As such, under objective idealism there is nothing outside subjectivity, for the whole of existence is reducible to the patterns of excitation of the one universal field of subjectivity. Therefore, all choices are determined by this one subject, as there are no agencies or forces external to it. Yet, all choices are indeed determined by the inherent, innate dispositions of the subject. In other words, all choices are determined by what subjectivity is. — Bernardo Kastrup
My view has always been that Wittgenstein had no interest in metaphysics as traditionally conceived and practiced. — Janus
How does one "verify" that Hannibal won the Battle of Cannae through a double envelopment, for instance? Or that the Germans started World War II with a false flag attack? Or that St. Augustine was a Maniche in his youth? Or that St. Thomas' studied in Paris? — Count Timothy von Icarus
Verificationism, also known as the verification principle or the verifiability criterion of meaning, is a doctrine in philosophy which asserts that a statement is meaningful only if it is either empirically verifiable (can be confirmed through the senses) or a tautology (true by virtue of its own meaning or its own logical form). Verificationism rejects statements of metaphysics, theology, ethics and aesthetics as meaningless in conveying truth value or factual content, though they may be meaningful in influencing emotions or behavior.
Verificationism was a central thesis of logical positivism, a movement in analytic philosophy that emerged in the 1920s by philosophers who sought to unify philosophy and science under a common naturalistic theory of knowledge. The verifiability criterion underwent various revisions throughout the 1920s to 1950s. However, by the 1960s, it was deemed to be irreparably untenable. Its abandonment would eventually precipitate the collapse of the broader logical positivist movement. — Wikipedia
To the question ‘What is your aim in philosophy?’, Wittgenstein replied, “To show the fly the way out of the fly-bottle.” By this he meant that the work of philosophy “consists essentially of elucidations” (4.112). This provokes the further question ‘Why then are the ideas of the Tractatus so obscure and controversial, as for instance in paragraph 6.522 quoted above, which says values “make themselves manifest”?’ A. C. Grayling, for instance, has complained:
“If it were true that value somehow just ‘manifested itself’, it would be puzzling why conflicts and disagreements should arise over ethical questions, or why people can passionately and sincerely hold views which are quite opposite to those held with equal passion and sincerity by others.”

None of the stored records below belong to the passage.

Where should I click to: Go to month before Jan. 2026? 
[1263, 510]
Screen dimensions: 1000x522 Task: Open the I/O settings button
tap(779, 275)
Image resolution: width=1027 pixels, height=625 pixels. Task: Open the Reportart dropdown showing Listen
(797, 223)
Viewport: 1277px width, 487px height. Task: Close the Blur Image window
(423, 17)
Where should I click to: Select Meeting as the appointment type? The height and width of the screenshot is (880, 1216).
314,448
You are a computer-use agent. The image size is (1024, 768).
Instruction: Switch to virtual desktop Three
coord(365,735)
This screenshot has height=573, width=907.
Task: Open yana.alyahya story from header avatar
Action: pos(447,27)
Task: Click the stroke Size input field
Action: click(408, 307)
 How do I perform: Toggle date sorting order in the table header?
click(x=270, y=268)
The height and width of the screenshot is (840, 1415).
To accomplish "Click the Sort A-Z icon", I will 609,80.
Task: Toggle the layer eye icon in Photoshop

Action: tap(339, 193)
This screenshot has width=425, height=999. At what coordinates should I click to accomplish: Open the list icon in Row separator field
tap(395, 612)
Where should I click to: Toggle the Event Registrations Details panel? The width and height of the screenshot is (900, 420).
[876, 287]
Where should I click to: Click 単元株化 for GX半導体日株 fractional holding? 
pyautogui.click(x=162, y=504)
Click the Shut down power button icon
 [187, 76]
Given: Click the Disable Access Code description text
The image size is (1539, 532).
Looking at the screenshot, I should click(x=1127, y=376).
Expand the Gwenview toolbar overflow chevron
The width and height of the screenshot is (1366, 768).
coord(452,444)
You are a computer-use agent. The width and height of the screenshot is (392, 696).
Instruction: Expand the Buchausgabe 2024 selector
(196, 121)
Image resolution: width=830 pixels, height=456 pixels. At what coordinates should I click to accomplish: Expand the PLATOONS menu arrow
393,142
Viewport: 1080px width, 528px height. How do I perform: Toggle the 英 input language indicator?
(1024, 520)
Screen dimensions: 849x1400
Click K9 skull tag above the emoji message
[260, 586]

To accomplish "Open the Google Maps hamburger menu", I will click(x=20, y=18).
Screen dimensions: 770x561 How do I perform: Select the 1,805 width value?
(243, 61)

– Wittgenstein: A Very Short Introduction
On the contrary, I don’t find the idea of different manifest values being held by different people at all puzzling. It is in the very nature or essence of values (as distinct from verifiable facts) that they are contentious. There is simply no objective truth to be had about a judgement of value. So it would be extremely odd if the values – be they moral, aesthetic, religious, or whatever – that manifest themselves to us as individuals were to be the same for everybody. In such a weird case they would cease to be ‘values’ as we understand them.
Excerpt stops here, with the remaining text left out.